**Exercise instructions:**
Set down each line from the line holding "Where should I click to: Click" to the last line of the entries below, exactly, with both ends included and without pictures.

**Material for this exercise:**
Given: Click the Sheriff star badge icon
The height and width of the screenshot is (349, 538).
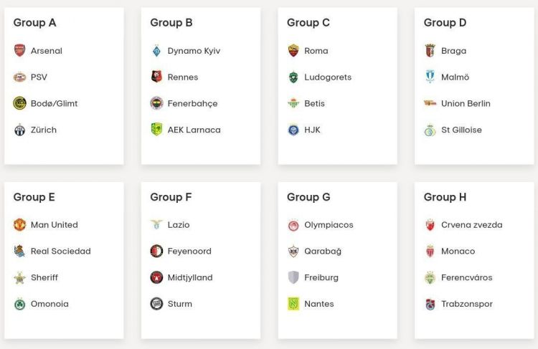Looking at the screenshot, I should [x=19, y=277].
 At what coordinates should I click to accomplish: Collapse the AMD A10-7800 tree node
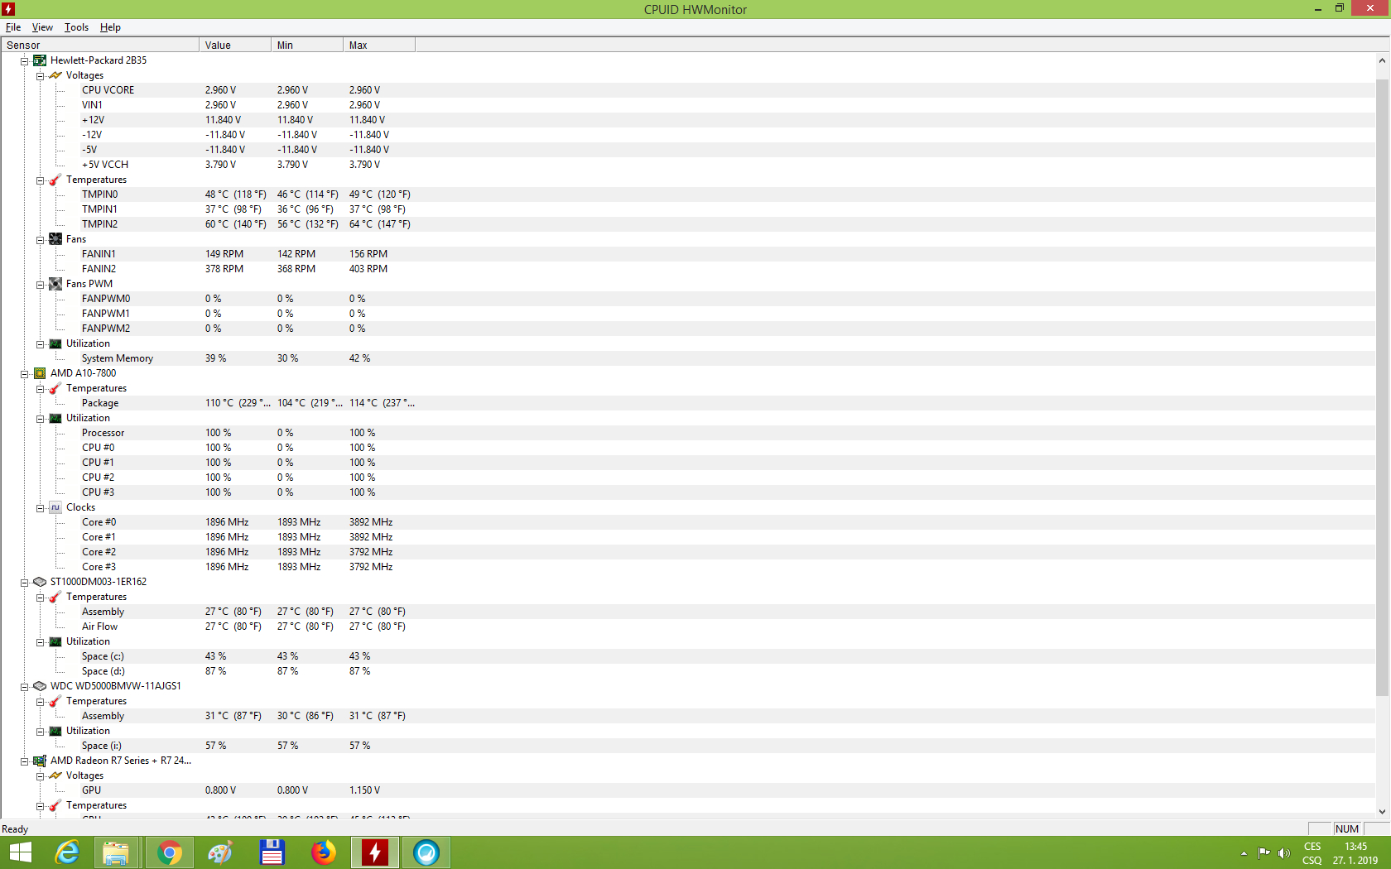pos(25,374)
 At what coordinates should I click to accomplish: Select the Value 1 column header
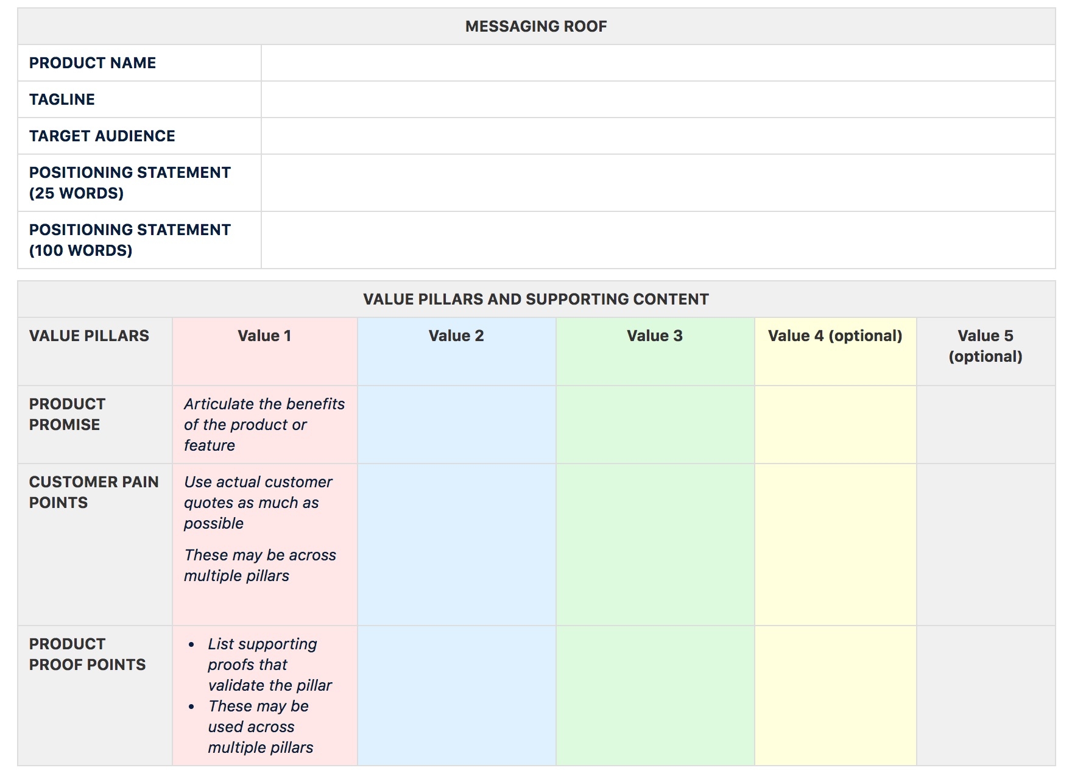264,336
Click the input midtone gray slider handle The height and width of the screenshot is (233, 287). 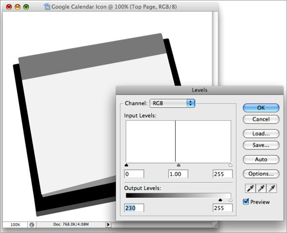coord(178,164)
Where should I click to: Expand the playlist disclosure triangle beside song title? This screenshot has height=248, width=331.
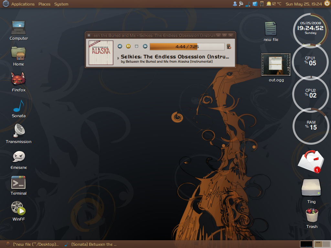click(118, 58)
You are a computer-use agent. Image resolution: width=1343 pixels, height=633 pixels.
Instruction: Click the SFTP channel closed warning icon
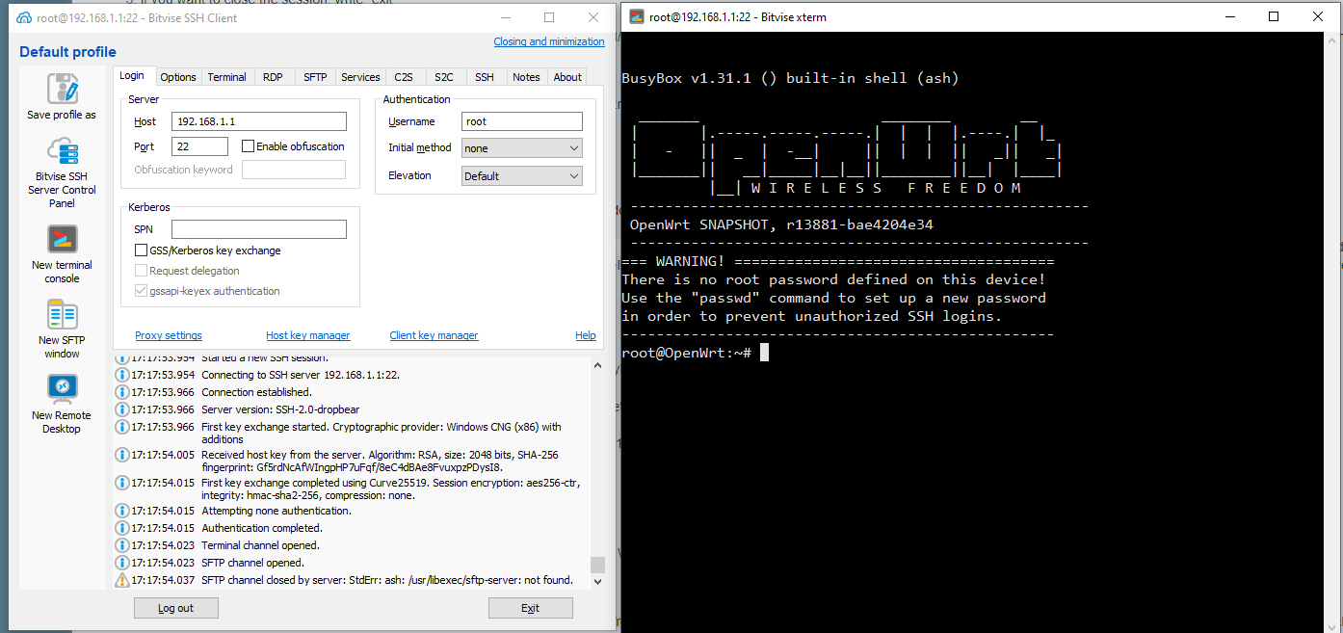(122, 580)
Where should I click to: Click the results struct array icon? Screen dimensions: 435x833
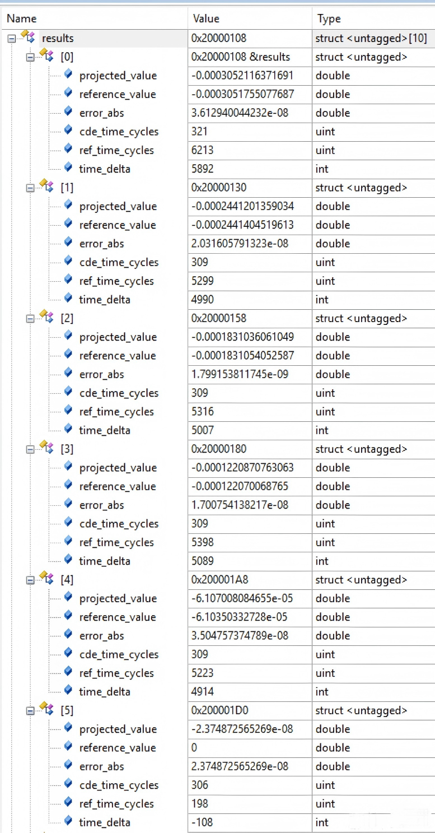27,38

**Response to the task:**
Where should I click to: Click the results struct array icon? Screen dimensions: 435x833
27,38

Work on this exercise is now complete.